The MR spectroscopy techniques can be grouped into either single voxel or multi voxel methods. Single voxel techniques have advantages such as the volume defined is highly selective with minimal contamination from the surrounding tissue and there is excellent spectral resolution due to better shimming which is more easily achieved. The results from an experiment can be quickly examined after simple signal processing. On the negative side, the whole procedure has to be repeated to obtain the data from other parts of regions of interest. In this respect, the multi voxel techniques such as CSI can be thought of as complementary to the single voxel techniques. The CSI techniques can provide spectra from many different areas simultaneously, but they are more susceptible to spectral distortion due to magnetic field inhomogeneity and intra-voxel contamination. Processing and display require several operator inputs making unbiased examination of the data more challenging. The effects of most commonly applied processing steps, such as eddy current correction with a water reference, baseline correction, spatial apodization, zero filling, voxel shifting, and main magnetic field shift correction, are well enough understood to be mentioned without much further comment [
20]. In
13C CSI experiments, unlike to
1H CSI experiments, water suppression and base line correction to remove the rolling baseline from fat and macromolecules can be omitted.

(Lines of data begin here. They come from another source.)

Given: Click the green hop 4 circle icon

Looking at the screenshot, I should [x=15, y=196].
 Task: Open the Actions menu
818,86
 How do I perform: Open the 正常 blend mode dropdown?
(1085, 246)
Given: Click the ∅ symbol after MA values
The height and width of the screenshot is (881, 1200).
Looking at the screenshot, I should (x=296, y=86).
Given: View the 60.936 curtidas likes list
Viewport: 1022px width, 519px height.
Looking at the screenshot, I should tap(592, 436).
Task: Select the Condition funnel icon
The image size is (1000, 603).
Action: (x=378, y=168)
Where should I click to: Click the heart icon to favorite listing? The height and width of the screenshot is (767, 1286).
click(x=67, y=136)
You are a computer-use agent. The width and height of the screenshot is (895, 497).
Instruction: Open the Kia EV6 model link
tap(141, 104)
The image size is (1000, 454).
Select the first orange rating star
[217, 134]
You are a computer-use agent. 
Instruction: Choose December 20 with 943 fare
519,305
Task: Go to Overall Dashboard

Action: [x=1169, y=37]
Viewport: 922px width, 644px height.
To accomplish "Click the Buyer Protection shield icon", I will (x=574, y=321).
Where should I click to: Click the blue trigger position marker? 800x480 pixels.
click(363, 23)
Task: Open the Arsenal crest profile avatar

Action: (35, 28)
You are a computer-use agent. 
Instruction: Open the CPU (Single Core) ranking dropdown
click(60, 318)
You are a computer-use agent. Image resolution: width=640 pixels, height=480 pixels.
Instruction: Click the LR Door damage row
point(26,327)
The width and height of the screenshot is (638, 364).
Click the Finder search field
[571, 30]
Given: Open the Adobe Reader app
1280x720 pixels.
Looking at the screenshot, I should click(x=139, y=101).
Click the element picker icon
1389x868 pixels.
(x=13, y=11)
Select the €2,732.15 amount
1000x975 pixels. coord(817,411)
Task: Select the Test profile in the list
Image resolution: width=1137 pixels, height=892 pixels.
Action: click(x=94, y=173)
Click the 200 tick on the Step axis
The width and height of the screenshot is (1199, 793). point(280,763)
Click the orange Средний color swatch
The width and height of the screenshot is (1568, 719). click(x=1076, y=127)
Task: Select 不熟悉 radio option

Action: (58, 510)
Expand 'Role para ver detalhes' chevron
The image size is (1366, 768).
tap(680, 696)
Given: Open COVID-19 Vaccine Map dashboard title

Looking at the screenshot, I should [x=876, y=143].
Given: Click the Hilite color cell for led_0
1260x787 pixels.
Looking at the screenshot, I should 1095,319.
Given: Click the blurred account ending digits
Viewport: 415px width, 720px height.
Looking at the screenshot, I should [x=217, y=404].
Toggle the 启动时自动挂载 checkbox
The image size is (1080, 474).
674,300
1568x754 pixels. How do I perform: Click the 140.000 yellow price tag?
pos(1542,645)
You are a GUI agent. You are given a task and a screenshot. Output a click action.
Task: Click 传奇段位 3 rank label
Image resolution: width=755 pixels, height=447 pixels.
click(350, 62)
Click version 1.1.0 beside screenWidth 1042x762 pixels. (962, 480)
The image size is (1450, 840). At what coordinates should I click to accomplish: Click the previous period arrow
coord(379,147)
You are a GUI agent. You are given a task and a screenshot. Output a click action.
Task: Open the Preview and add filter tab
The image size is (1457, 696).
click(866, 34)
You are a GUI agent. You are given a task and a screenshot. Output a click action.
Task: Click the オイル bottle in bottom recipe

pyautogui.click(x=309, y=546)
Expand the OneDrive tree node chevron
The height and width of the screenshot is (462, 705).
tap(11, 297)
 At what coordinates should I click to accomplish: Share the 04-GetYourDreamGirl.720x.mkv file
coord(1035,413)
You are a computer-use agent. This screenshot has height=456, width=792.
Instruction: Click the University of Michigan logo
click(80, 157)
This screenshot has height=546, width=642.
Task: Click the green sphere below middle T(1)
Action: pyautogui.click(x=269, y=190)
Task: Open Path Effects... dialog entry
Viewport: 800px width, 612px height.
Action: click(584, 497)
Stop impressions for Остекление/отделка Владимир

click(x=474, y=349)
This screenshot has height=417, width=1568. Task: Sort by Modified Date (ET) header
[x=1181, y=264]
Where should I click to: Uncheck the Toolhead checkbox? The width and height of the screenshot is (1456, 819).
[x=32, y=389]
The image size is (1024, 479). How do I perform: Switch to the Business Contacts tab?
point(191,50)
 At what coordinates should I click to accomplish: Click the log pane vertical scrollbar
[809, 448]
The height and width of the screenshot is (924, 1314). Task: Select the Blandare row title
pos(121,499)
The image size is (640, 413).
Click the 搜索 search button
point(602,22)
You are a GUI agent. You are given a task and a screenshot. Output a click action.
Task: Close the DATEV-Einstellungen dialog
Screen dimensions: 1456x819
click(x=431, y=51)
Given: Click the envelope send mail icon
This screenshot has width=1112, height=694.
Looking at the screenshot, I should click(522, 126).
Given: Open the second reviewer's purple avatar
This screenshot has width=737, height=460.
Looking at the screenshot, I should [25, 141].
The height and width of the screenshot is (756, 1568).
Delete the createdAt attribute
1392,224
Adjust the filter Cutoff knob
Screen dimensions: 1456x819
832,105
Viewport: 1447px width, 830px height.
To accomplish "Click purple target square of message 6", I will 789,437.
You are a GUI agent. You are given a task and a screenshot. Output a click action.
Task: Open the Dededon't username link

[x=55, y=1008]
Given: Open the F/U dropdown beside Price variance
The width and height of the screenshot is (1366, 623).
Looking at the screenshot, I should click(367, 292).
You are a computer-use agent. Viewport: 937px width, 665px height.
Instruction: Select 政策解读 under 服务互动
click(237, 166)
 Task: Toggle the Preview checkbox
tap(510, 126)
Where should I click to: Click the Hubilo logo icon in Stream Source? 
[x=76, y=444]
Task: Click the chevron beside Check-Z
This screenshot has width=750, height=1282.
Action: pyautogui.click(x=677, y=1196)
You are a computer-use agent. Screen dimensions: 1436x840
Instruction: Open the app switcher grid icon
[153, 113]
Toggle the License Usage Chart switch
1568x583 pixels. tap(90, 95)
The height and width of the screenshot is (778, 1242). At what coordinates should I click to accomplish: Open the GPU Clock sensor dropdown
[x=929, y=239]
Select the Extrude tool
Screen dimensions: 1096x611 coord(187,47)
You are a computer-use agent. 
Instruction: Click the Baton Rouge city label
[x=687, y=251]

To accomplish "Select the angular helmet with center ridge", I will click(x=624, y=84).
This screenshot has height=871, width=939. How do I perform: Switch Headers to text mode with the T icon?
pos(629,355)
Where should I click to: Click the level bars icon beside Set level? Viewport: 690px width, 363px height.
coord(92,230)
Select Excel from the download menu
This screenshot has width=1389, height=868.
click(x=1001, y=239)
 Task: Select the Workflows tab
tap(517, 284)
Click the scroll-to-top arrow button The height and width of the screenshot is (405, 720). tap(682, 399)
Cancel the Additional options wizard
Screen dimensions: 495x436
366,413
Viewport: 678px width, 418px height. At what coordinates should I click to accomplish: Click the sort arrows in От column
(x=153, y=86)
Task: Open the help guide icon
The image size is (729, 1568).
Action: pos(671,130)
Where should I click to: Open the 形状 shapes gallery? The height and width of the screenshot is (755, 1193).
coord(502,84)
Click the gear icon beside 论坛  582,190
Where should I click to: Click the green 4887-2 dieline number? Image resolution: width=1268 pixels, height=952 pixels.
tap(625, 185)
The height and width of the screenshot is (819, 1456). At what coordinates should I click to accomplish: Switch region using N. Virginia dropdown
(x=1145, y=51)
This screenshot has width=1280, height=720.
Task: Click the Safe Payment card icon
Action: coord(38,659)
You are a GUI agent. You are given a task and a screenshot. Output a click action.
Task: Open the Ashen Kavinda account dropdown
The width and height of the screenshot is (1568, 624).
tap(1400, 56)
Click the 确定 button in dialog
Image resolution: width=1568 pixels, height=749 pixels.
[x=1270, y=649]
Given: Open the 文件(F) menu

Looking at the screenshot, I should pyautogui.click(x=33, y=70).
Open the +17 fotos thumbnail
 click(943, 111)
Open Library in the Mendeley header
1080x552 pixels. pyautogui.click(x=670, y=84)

The main drawback of the CSI techniques, especially when dealing with nuclei other than protons, is the long acquisition time required to increase the signal to noise ratio in the final processed CSI data, and the additional phase encoding steps to resolve the spatial information. Reduction of experimental time in CSI is currently an active area of research and techniques based on echo planar imaging (EPSI, echo planar spectroscopic imaging), parallel imaging and hyper-polarized molecules are available and need to be explored [
28,
35,
36].
It will be a potential concern in future high resolution MR studies of marine organisms that motion degrades image quality so severely as to obscure details of the structure as shown in
Figure 2. To reduce the motion artifacts, either faster acquisition or gating techniques synchronizing the data acquisition to the motion of the subject are usually applied in clinical applications. Fast image acquisition techniques can both reduce the motion artifacts and capture the physiological changes caused by experimental manipulations. When appropriate environmental conditions are maintained, the duration of experimental time is not necessarily a limiting factor in marine samples and we can repeat data acquisition many times to accumulate excellent SNR if the motion during each period can be controlled. Effects of motion on image quality can also be reduced using gating to synchronize the repetition of the imaging sequence with periodic motion of the subject. Measurement of a physical property can also be used to provide a trigger to synchronize the imaging sequence to motion, so that the subject appears to be static in terms of the MR data acquisition process. Electrical signals generated during the motion of the object or the pulsatile flow cycle of the sea water in the life support chamber can be used. This signal is conducted to the console and triggers the pulses for the start of the imaging sequence.